Material provided:
# # # # #

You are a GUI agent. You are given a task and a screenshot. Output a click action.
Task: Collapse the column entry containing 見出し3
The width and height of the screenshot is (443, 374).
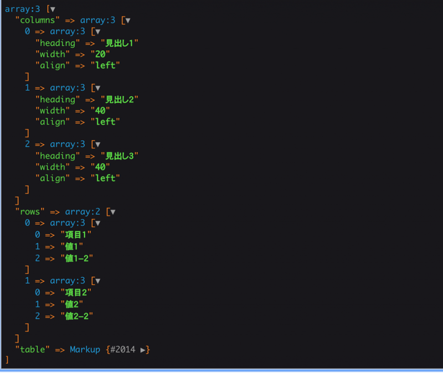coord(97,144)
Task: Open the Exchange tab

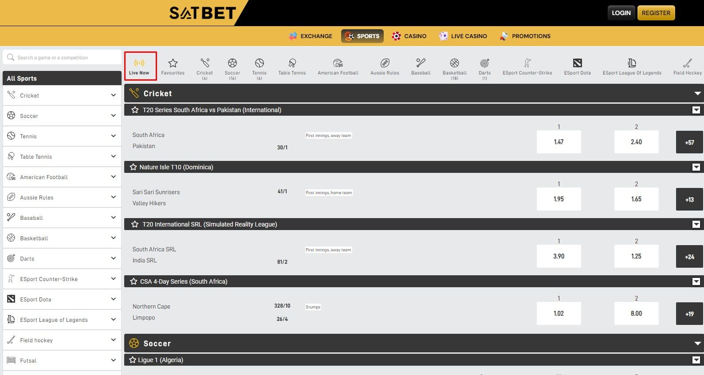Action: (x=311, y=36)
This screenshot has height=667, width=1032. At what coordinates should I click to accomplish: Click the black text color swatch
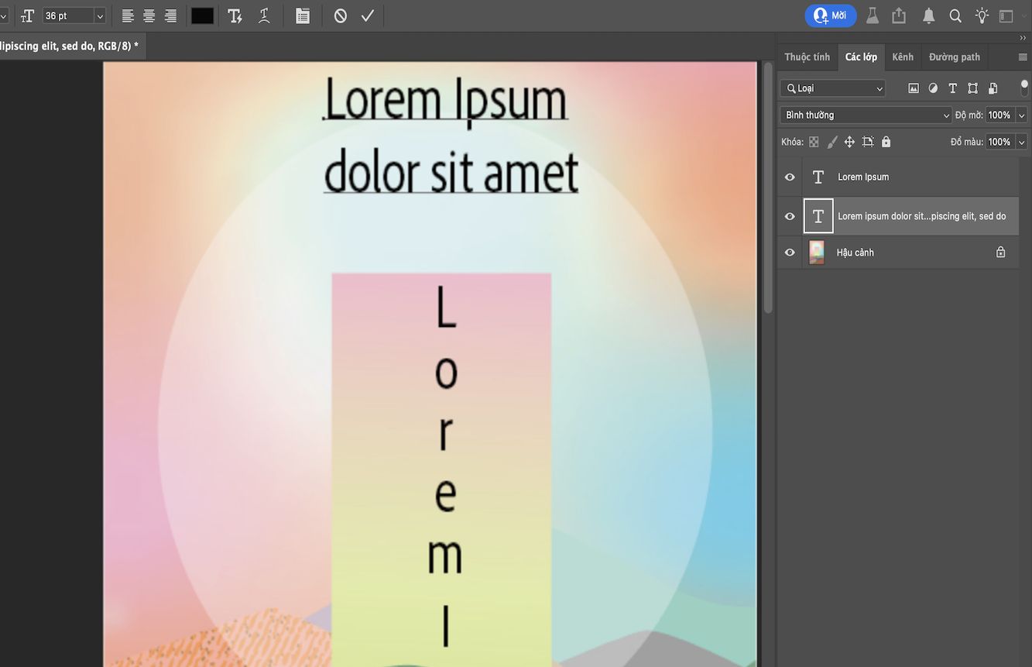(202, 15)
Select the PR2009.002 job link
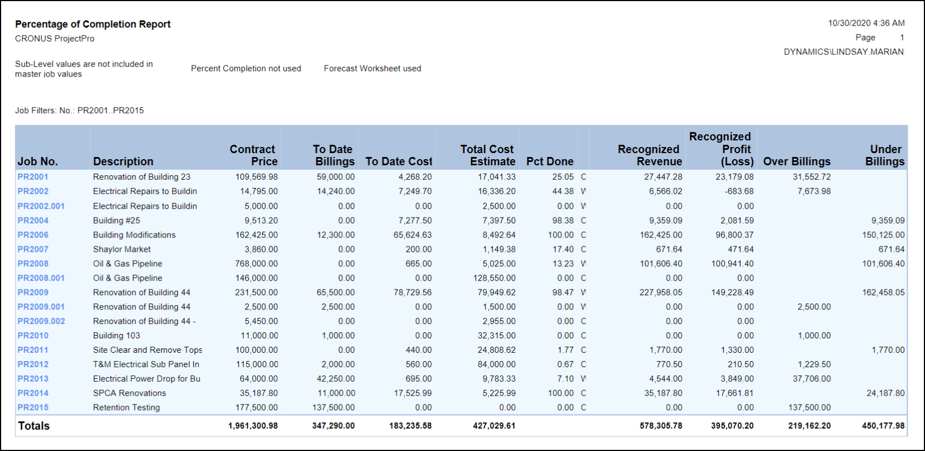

# # # # #

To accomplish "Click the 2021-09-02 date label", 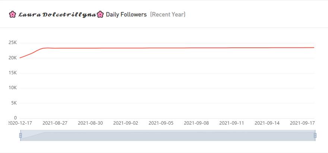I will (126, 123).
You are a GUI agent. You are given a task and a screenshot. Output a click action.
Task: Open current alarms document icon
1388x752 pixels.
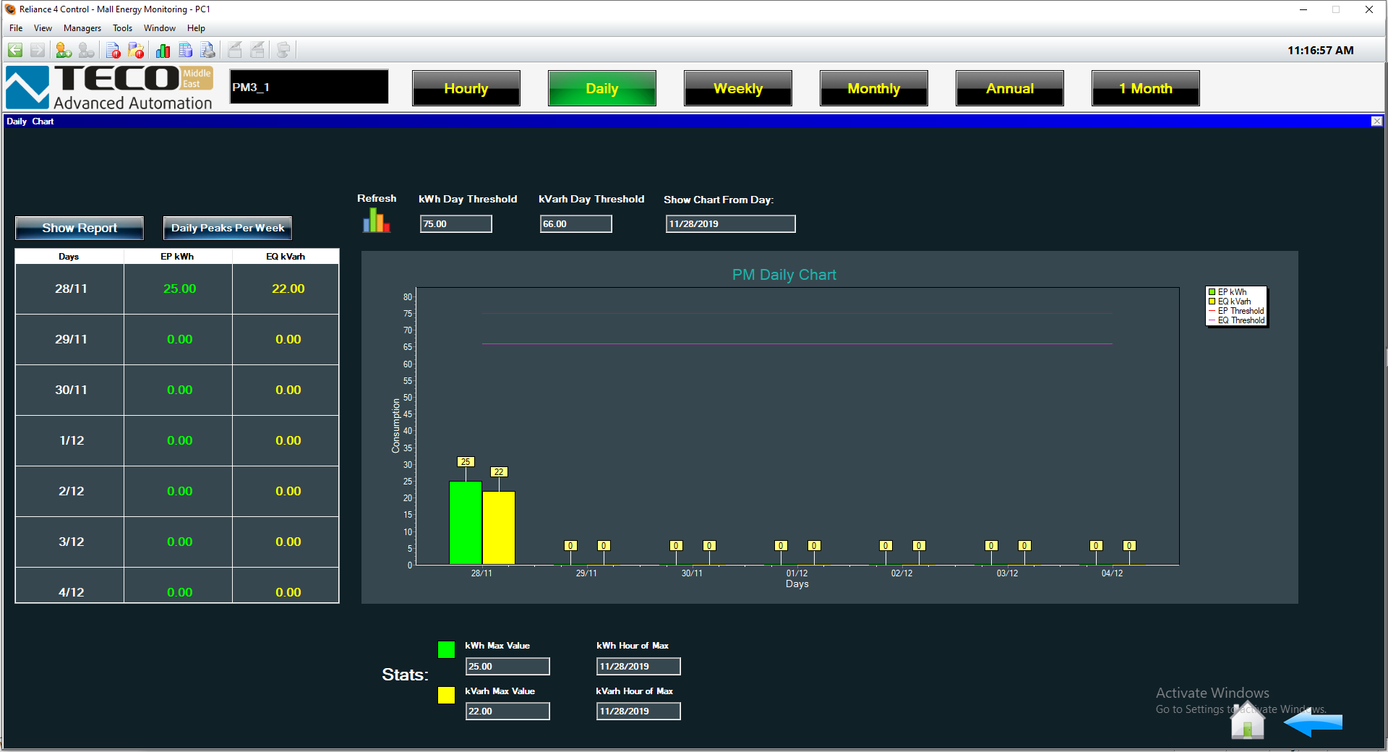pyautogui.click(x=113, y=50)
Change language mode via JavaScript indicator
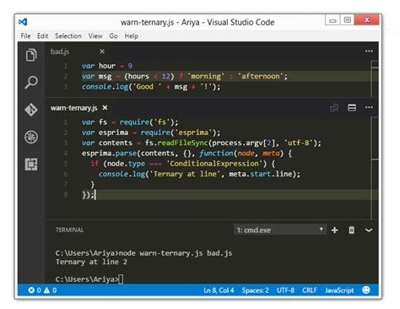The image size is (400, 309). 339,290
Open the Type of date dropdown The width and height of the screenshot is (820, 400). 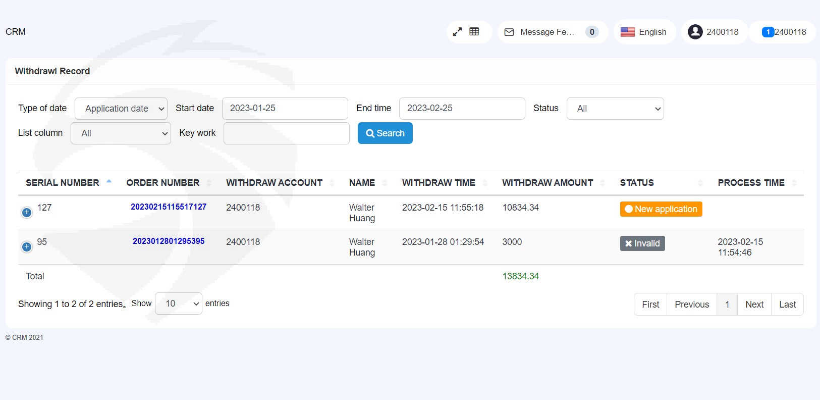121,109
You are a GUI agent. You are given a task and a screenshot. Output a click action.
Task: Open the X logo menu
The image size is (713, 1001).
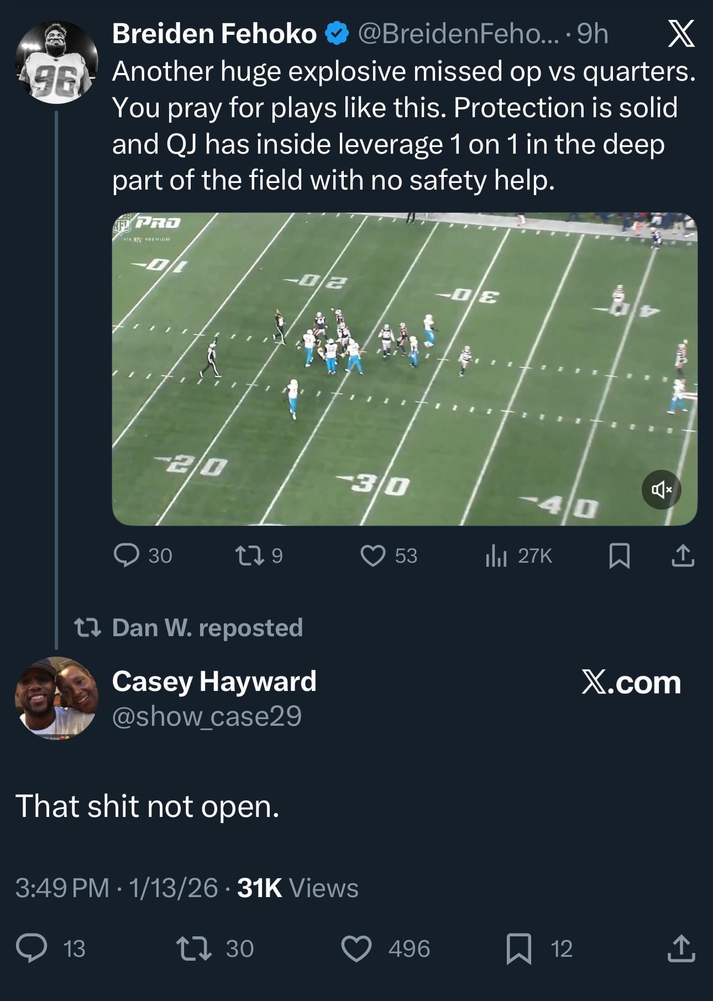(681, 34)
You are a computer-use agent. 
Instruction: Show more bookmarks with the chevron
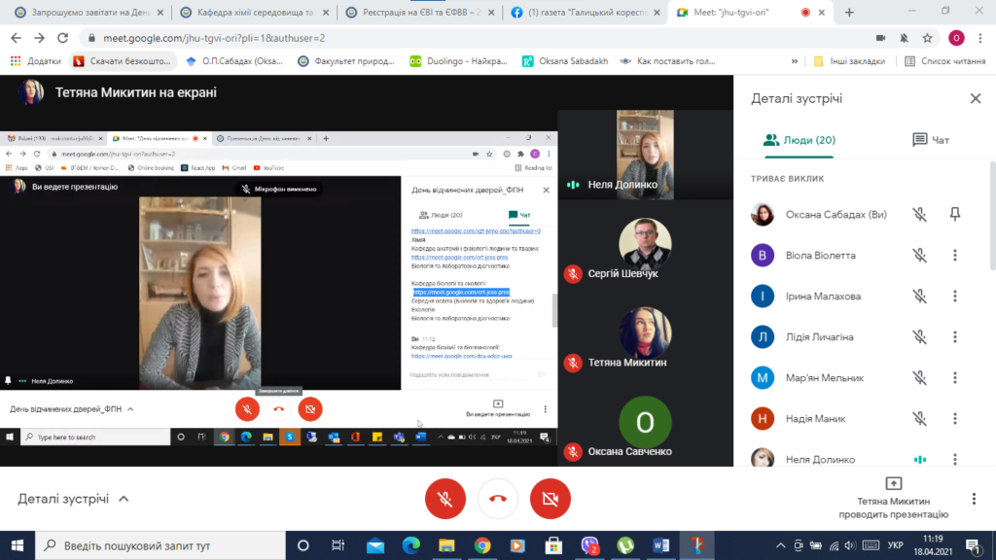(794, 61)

# # # # #

Above is the material; set down exactly its lines from the one containing "This screenshot has" down to the one containing "Select the PR2009.002 job link", both included, leaving out any pictures.

Exercise answer:
This screenshot has height=667, width=1032. At what coordinates should I click to accomplish: Click the black text color swatch
(202, 15)
Select the PR2009.002 job link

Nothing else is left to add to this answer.